Hoewel er geen anabaptistische ‘leider’ zoals Hans Huth was, zouden Balthasar Hubmaier en Jacob Hutter als de meest bekende kunnen worden beschouwd ‘ leiders ‘. Hans Huth was een ronddolende boekhandelaar. Hij was actief in Zuid-Duitse dorpen totdat hij door de autoriteiten in Augsburg werd opgepakt, gemarteld en vermoord. Hubmaier was actief in Moravië toen hij een aantal bekeerlingen won. Hij werd in 1528 gearresteerd en verbrand. Zijn vrouw is verdronken in de rivier de Donau. Hutter richtte tachtig wederdopersnederzettingen op in Moravië. Ondanks het respect dat ze kregen voor hard werken en nuchterheid, werd Hutter in 1536 gearresteerd en veel van zijn volgelingen vluchtten naar Polen of gingen naar wat de Verenigde Staten van Amerika zouden worden.
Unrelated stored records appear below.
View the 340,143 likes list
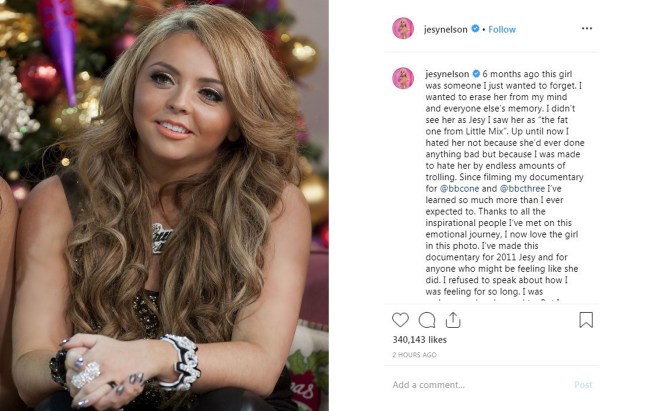660x411 pixels. point(420,339)
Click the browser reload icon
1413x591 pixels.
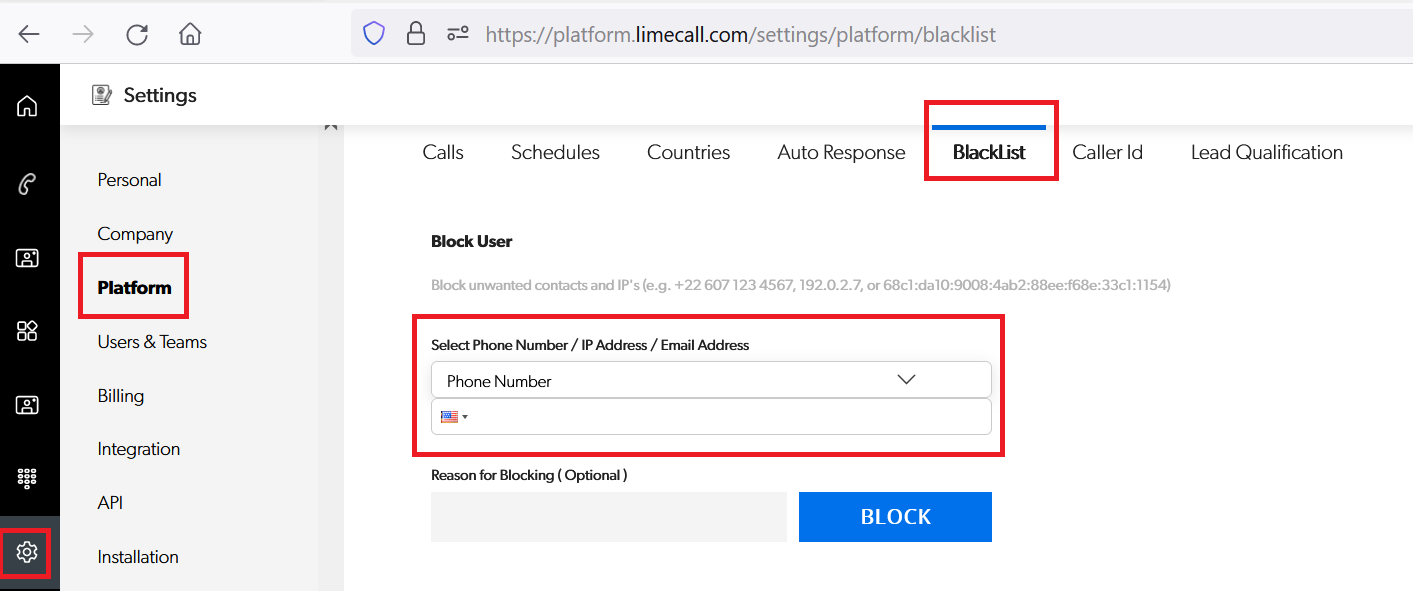[x=137, y=35]
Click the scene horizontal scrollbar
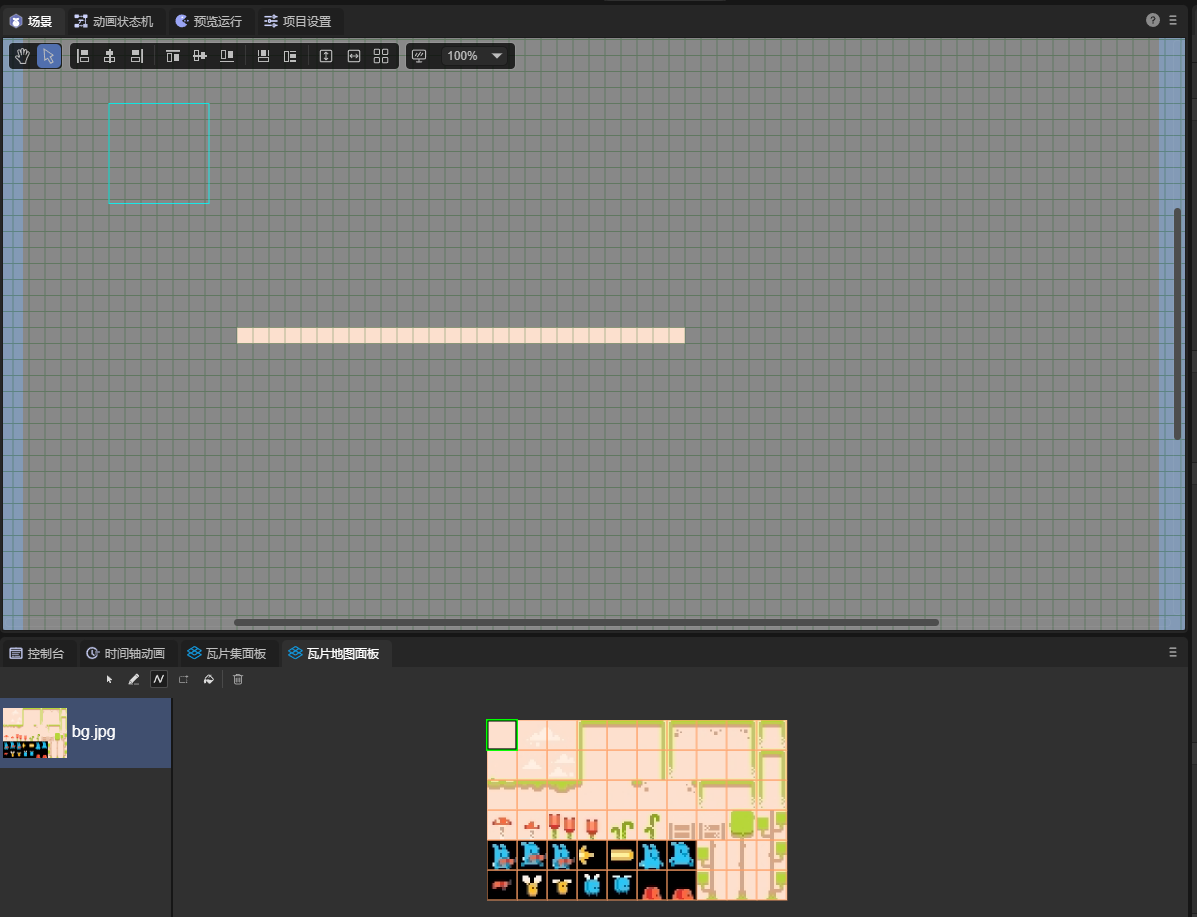This screenshot has width=1197, height=917. [x=586, y=622]
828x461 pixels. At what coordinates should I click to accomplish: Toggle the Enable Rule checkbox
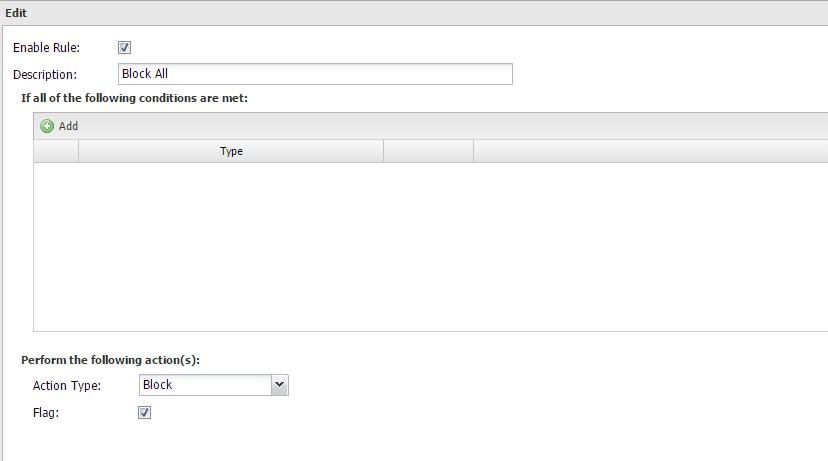(x=125, y=47)
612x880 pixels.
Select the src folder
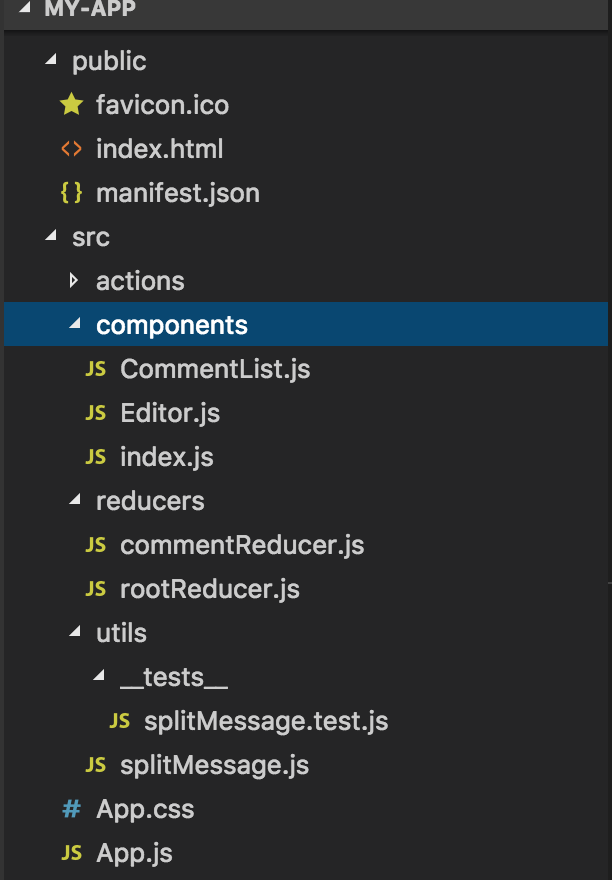point(91,237)
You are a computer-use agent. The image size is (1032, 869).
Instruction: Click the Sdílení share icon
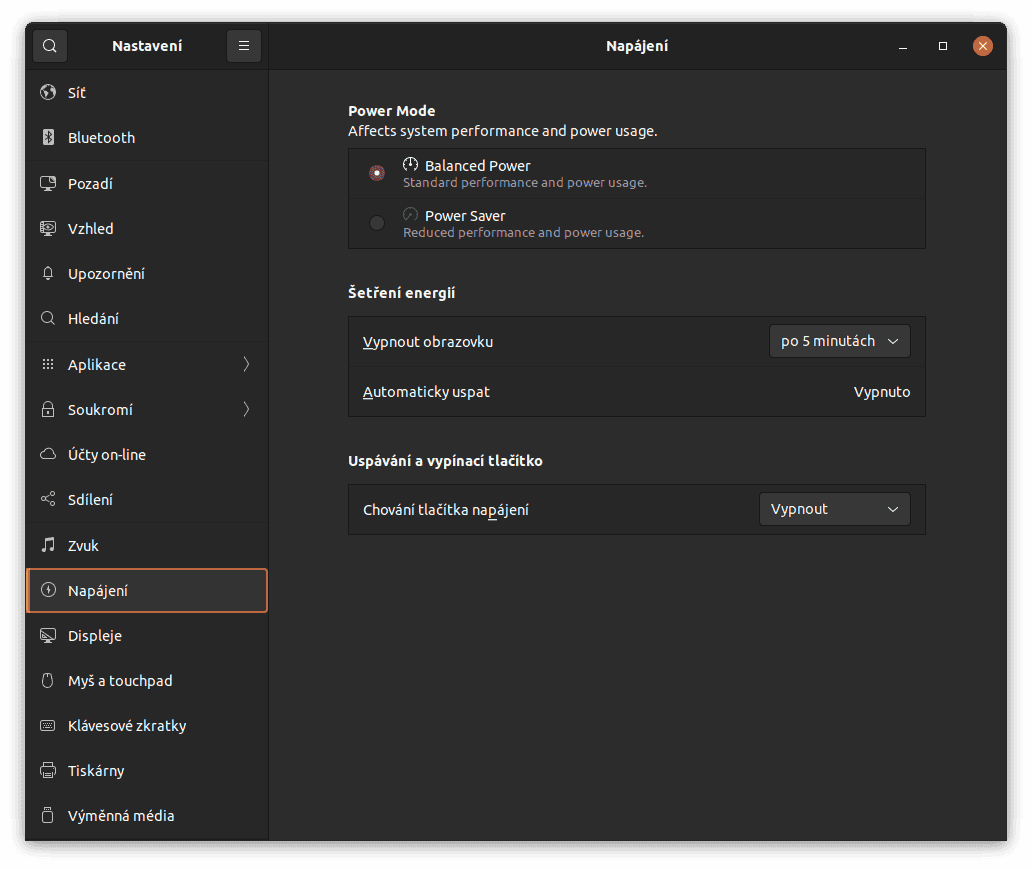click(47, 500)

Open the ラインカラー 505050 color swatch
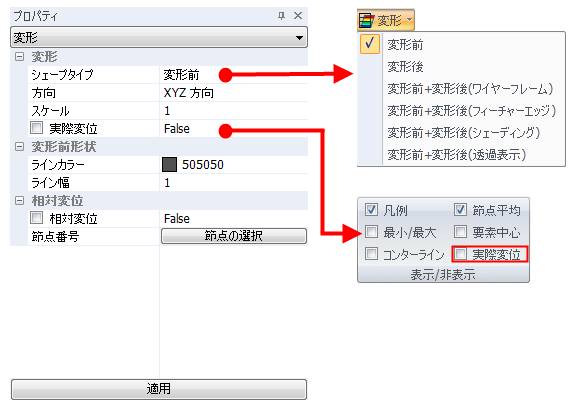pyautogui.click(x=169, y=165)
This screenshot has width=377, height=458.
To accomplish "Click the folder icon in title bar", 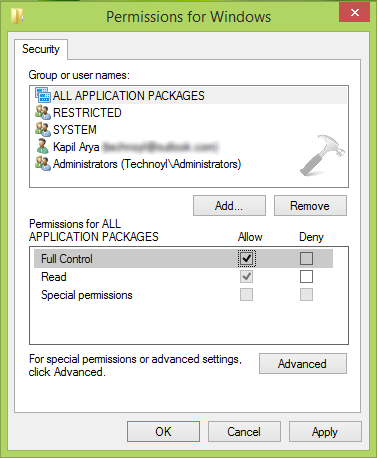I will point(17,16).
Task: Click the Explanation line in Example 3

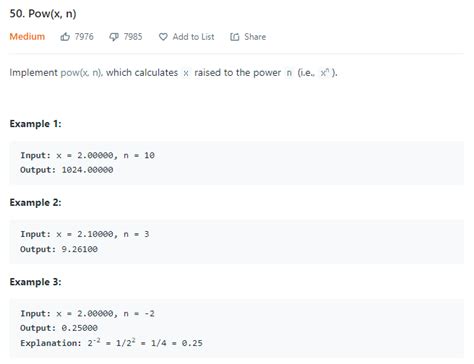Action: 111,343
De wederdopers vonden een basis in Duitsland in Munster in 1534. De gemeenschap bracht de doodstraf in voor ongehoorzaamheid en overspel, maar stond polygamie toe. In 1535 werd Munster overgenomen door de autoriteiten en werden de leiders van de gemeenschap vermoord. In 1566 waren er alleen al in Nederland in de regio van 3000 doden van anabaptisten.
Een paar wederdopers verschenen in Engeland. Het waren meestal degenen die Nederland ontvluchtten vanwege de vervolging waarmee ze werden geconfronteerd. Als ze echter werden gepakt, ondergingen ze hetzelfde lot als die in Europa. Tussen 1530 en 1535 werden een aantal wederdopers op de brandstapel verbrand. Nog in 1575 werden in Londen twee wederdopers verbrand.
Waarom wekten de wederdopers zoveel vijandigheid en angst op, vooral omdat ze klein waren in aantal en ongeorganiseerd op Europese schaal? Er zijn drie hoofdredenen.
Ze hadden overtuigingen die onaanvaardbaar waren voor de meerderheid, of ze nu katholiek of protestant waren. Sommige overtuigingen waren aanstootgevend in een religieus gevoelig tijdperk en bepaald gedrag, zoals polygamie, werd afgekeurd.
Anabaptisten leken ook sociale stabiliteit. Als het waar is dat de wederdopers voortkwamen uit de boerenopstand van 1525, was deze gebeurtenis gekoppeld aan sociale onrust en aan de eis van sociale gelijkheid. Het was een gebeurtenis die ook verband hield met Luthers opmerking dat “je een slaaf en een christen kunt zijn”.
De wederdopers hadden ook standpunten die een uitdaging vormden voor andere protestantse overtuigingen Als het de anabaptisten was toegestaan om zich te verspreiden, zou dat vrijwel zeker ten koste zijn gegaan van de protestantse religies in tegenstelling tot het katholicisme. Daarom konden de anabaptisten meer worden gezien als een bedreiging voor de protestanten en dit had tot gevolg dat ze niet werden getolereerd waar ze ook gingen.